MovieDreamer: Hierarchical Generation for Coherent Long Visual Sequences
Authors: Canyu Zhao, Mingyu Liu, Wen Wang, Weihua Chen, Fan Wang, Hao Chen, Bo Zhang, Chunhua Shen
ICLR 2025 | Venue PDF | Archive PDF | Plain Text | LLM Run Details
| Reproducibility Variable | Result | LLM Response |
|---|---|---|
| Research Type | Experimental | We present extensive experiments across various movie genres, demonstrating that our approach not only achieves superior visual and narrative quality but also effectively extends the duration of generated content significantly beyond current capabilities. ... In this paper, we introduce a hierarchical approach, dubbed Movie Dreamer, that marries autoregressive modeling with diffusion-based rendering to achieve a novel synthesis of long-term coherence and short-term fidelity in visual storytelling. ... 4 EXPERIMENTS |
| Researcher Affiliation | Collaboration | Canyu Zhao1, Mingyu Liu1, Wen Wang1 Weihua Chen2 Fan Wang2 Hao Chen1 Bo Zhang1 Chunhua Shen1 1Zhejiang University 2Alibaba Group |
| Pseudocode | No | The paper describes its methodology in text and provides architectural diagrams (Figure 2, 9) but does not include any distinct pseudocode or algorithm blocks. |
| Open Source Code | No | Social impact. Our method can generate high-quality long stories and videos, significantly lowering the barrier for individuals to create desired visually appealing content. However, it is essential to address the negative potential social impact of our method. Malicious users may exploit its capabilities to generate inappropriate or harmful content. Consequently, it is imperative to emphasize the responsible and ethical utilization of our method, under the collective supervision and governance of society as a whole. Ensuring appropriate usage practices requires a collaborative effort from various people, including researchers, policymakers, and the wider community. Furthermore, the code, model, as well as the data, will be fully released to improve the development of related fields. |
| Open Datasets | Yes | The majority of our training data is sourced from Condensed Movies (Bain et al., 2020), with additional data collected using the same methodology as this dataset, resulting in 5M keyframes with corresponding script annotations. ... Our dataset comprises images from Open Images (Kuznetsova et al., 2018), Journey DB (Sun et al., 2023a), and Object365 (Shao et al., 2019). |
| Dataset Splits | Yes | The majority of our training data is sourced from Condensed Movies (Bain et al., 2020), with additional data collected using the same methodology as this dataset, resulting in 5M keyframes with corresponding script annotations.

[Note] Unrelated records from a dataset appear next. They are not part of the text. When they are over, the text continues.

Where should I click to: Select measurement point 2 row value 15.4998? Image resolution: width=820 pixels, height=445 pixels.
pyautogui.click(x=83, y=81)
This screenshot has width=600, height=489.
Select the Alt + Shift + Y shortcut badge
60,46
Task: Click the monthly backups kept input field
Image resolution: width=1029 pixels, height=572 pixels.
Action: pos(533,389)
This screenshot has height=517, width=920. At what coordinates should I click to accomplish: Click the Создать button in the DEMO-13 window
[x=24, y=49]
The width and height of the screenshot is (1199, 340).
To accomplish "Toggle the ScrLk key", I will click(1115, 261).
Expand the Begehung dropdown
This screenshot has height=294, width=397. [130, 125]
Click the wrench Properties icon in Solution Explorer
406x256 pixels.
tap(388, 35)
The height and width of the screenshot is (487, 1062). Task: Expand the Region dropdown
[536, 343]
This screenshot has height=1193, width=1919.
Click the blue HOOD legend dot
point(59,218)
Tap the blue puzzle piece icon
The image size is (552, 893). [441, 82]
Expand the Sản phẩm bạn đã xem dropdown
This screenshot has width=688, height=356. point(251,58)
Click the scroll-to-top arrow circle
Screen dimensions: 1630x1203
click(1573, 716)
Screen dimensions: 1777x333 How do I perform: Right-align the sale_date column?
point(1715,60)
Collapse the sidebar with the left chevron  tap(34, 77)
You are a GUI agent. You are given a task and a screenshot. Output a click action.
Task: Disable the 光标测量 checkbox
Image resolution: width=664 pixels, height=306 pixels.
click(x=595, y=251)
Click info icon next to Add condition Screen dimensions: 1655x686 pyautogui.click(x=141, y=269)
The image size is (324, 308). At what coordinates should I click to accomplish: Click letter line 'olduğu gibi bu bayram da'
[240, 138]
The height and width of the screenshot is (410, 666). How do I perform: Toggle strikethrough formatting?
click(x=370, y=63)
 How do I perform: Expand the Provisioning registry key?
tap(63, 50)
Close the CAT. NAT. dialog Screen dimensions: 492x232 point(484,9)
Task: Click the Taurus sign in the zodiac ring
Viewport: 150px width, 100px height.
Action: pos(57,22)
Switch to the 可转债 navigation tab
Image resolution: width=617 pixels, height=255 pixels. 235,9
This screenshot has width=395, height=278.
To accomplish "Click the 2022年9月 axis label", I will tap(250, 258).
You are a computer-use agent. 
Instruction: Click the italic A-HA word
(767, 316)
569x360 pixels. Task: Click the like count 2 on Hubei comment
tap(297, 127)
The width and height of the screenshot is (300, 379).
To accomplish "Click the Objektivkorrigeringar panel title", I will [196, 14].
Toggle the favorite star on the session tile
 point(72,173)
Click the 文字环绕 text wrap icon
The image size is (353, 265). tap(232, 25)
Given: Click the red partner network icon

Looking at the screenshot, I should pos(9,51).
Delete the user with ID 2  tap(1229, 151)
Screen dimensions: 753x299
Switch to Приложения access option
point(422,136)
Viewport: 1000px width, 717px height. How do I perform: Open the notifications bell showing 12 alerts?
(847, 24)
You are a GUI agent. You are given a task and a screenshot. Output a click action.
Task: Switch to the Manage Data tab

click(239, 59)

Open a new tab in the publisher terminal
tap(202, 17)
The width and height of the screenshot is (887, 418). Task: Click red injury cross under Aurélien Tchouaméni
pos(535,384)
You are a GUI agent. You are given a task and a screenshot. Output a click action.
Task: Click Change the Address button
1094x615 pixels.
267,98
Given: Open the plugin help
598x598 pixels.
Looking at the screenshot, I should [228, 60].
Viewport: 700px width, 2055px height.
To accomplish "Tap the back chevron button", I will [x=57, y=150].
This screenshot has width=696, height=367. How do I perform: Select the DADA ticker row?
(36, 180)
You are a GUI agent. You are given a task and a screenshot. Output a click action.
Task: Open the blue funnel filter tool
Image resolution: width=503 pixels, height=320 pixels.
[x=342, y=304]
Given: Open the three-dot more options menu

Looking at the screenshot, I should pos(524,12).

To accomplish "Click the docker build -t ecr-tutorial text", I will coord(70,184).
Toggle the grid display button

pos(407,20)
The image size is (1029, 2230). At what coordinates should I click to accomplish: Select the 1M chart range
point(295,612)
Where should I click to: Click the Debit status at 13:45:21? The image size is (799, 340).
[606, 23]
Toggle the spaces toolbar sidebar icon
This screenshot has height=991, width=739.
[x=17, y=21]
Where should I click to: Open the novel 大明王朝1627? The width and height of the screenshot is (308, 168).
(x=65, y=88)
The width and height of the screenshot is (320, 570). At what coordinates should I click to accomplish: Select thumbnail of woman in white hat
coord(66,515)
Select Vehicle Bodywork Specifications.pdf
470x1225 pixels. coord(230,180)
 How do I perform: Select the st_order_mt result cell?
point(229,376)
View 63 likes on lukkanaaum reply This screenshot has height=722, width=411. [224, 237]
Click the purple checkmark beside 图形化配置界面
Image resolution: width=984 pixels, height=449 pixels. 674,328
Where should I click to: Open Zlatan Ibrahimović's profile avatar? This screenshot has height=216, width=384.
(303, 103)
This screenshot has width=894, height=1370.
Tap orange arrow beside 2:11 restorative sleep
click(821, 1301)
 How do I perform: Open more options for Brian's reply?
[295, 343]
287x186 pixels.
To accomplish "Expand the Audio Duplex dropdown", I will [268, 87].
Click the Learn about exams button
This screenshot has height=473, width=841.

To systematically evaluate the effectiveness of our method, we construct a test dataset consisting of 100 long movies that are NOT included in the training set, with 1M keyframes after pre-processing. |
| Hardware Specification | Yes | The entire training process of the compressor and decoder takes 3 weeks with 6 NVIDIA A800 GPUs. ... The global autoregressive model is trained for 3 days using 4 NVIDIA H100 GPUs with a constant learning rate of 2e-5 and 2k steps for warm-up. |
| Software Dependencies | No | The paper mentions specific models and frameworks like LLaMA-7B, SDXL, CLIP, Long CLIP, and FARL, but does not provide specific version numbers for underlying software libraries like PyTorch, TensorFlow, Python, or CUDA, which are necessary for full reproducibility. |
| Experiment Setup | Yes | We use two-layer MLPs with GELU as the activation function to unify different modalities into the input space of the large language model. ... We set the length of the context frames to 128, which results in the max sequence length around 5000. The global autoregressive model is trained for 3 days using 4 NVIDIA H100 GPUs with a constant learning rate of 2e-5 and 2k steps for warm-up. ... The decoder and the MLPs are trained using Adam W with a constant learning rate of 2e-5 for 120k steps and a noise offset of 0.05. ... An unusually high dropout rate of 50% is utilized... Token masking. We incorporate random masking of input tokens with a probability of 0.15... |